## The problem
Copy the lines of the material below word for word, from the line with "Click the sbamdy" up to and including the line with "Select the text 2".

Entries on where items appear
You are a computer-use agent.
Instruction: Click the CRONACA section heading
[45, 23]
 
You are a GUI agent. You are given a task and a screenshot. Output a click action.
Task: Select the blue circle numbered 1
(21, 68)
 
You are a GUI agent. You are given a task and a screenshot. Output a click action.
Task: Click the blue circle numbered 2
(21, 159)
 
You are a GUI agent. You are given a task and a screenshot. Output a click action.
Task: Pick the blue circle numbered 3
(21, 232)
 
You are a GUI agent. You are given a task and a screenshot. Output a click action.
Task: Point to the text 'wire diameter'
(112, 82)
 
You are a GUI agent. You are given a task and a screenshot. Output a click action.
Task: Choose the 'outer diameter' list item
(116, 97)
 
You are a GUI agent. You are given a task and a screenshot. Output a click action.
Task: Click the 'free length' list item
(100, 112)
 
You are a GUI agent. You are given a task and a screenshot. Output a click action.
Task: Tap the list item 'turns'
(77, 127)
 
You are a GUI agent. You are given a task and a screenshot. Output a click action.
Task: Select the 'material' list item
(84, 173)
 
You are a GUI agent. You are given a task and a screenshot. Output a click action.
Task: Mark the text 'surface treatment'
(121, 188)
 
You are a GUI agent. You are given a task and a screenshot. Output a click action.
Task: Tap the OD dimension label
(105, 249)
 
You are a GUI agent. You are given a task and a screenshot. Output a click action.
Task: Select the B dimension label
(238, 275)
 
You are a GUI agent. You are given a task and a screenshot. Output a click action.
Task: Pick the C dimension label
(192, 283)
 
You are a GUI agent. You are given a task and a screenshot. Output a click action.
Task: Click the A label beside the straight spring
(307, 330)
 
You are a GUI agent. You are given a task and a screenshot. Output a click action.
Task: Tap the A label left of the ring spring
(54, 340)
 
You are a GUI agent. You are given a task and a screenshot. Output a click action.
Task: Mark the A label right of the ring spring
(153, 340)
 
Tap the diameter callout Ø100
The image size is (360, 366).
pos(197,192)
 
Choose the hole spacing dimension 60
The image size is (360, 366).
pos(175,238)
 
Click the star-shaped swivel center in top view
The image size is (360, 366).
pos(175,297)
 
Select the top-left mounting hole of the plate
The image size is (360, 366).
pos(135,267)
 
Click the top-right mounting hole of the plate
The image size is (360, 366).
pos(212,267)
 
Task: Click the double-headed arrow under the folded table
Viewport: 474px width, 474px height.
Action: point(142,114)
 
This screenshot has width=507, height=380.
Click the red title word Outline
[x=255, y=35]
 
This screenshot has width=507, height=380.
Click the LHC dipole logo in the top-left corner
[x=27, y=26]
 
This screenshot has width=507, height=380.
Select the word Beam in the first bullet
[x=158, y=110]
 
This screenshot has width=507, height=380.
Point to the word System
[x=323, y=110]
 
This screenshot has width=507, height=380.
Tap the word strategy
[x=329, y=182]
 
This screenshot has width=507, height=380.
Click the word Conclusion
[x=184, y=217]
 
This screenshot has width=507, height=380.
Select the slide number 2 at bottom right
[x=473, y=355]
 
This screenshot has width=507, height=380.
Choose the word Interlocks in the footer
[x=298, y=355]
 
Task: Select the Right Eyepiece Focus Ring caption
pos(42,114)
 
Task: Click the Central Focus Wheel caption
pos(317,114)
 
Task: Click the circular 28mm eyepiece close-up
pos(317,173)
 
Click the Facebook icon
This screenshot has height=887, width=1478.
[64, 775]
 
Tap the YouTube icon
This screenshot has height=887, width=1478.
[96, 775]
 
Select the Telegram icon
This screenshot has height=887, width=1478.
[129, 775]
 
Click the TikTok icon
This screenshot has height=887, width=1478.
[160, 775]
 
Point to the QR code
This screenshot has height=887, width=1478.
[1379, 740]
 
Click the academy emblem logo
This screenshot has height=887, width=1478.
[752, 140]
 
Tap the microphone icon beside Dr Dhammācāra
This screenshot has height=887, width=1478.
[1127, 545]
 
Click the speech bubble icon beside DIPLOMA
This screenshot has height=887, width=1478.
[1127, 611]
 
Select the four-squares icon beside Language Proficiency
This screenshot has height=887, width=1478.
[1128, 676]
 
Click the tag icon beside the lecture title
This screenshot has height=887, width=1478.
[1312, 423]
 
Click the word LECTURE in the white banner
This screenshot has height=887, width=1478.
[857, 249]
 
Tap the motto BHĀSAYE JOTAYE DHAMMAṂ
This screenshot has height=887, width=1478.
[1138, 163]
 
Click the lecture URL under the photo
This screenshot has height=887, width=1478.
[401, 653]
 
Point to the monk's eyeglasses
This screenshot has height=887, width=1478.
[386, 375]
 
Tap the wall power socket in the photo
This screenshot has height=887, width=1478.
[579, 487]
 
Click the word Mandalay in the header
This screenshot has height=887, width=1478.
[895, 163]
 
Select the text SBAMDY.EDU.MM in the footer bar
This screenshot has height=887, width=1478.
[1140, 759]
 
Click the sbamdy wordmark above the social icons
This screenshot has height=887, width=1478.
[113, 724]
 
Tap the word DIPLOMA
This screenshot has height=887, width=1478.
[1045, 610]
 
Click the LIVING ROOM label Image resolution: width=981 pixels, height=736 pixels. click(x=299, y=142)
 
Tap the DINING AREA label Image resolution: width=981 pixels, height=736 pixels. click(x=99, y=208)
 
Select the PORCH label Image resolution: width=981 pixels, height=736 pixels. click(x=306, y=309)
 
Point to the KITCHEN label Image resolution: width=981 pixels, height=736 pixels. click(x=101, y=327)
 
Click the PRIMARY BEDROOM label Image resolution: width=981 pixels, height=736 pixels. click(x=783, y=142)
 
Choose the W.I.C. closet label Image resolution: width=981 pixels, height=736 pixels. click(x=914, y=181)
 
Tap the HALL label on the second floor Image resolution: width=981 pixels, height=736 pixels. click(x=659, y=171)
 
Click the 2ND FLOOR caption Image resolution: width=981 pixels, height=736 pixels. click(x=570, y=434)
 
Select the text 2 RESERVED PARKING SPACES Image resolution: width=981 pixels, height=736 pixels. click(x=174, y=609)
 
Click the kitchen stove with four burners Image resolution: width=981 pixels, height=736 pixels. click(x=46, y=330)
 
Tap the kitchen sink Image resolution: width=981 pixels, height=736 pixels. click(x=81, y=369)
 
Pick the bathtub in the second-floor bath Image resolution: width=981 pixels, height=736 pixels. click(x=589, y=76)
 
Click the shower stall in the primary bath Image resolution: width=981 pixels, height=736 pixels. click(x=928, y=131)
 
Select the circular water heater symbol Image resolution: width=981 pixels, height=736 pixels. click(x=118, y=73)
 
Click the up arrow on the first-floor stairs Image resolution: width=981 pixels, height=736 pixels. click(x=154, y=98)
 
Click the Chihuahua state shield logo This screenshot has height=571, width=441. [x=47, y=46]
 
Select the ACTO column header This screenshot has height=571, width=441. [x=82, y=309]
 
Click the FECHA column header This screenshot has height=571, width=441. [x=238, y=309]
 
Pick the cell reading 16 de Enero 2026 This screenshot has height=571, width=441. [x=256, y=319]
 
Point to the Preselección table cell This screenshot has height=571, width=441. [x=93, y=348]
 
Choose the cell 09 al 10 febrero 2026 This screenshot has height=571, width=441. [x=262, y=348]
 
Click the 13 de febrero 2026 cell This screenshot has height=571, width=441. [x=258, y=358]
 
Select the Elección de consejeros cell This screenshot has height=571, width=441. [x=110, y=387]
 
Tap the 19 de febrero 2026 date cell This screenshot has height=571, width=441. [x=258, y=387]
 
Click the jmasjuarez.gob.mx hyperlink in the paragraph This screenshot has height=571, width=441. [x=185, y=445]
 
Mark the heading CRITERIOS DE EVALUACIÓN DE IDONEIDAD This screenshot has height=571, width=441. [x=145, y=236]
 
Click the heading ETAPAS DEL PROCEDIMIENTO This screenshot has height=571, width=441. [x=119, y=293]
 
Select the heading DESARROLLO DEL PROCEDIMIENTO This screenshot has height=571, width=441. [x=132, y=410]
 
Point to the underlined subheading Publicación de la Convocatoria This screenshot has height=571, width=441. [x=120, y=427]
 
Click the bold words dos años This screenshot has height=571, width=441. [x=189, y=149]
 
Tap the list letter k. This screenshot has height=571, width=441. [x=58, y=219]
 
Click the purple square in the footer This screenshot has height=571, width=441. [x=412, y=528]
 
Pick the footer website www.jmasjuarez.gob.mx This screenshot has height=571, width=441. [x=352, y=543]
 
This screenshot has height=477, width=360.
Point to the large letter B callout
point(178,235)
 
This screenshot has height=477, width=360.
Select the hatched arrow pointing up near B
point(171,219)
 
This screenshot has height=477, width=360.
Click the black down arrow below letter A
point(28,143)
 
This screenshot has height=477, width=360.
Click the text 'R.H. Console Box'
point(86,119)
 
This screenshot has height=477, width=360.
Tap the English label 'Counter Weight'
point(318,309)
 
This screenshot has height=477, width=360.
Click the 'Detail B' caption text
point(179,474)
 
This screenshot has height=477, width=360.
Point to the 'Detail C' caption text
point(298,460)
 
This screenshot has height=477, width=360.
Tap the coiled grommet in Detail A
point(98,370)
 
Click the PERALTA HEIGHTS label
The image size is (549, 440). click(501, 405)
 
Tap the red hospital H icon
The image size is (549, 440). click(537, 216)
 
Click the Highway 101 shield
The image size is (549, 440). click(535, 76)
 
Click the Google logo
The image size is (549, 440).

## Result of the exercise
Click the sbamdy wordmark above the social icons
This screenshot has height=887, width=1478.
[113, 724]
 
Tap the word DIPLOMA
This screenshot has height=887, width=1478.
[1045, 610]
 
Click the LIVING ROOM label Image resolution: width=981 pixels, height=736 pixels. click(x=299, y=142)
 
Tap the DINING AREA label Image resolution: width=981 pixels, height=736 pixels. click(x=99, y=208)
 
Select the PORCH label Image resolution: width=981 pixels, height=736 pixels. click(x=306, y=309)
 
Point to the KITCHEN label Image resolution: width=981 pixels, height=736 pixels. click(x=101, y=327)
 
Click the PRIMARY BEDROOM label Image resolution: width=981 pixels, height=736 pixels. click(x=783, y=142)
 
Choose the W.I.C. closet label Image resolution: width=981 pixels, height=736 pixels. click(x=914, y=181)
 
Tap the HALL label on the second floor Image resolution: width=981 pixels, height=736 pixels. click(x=659, y=171)
 
Click the 2ND FLOOR caption Image resolution: width=981 pixels, height=736 pixels. click(x=570, y=434)
 
Select the text 2 RESERVED PARKING SPACES Image resolution: width=981 pixels, height=736 pixels. click(x=174, y=609)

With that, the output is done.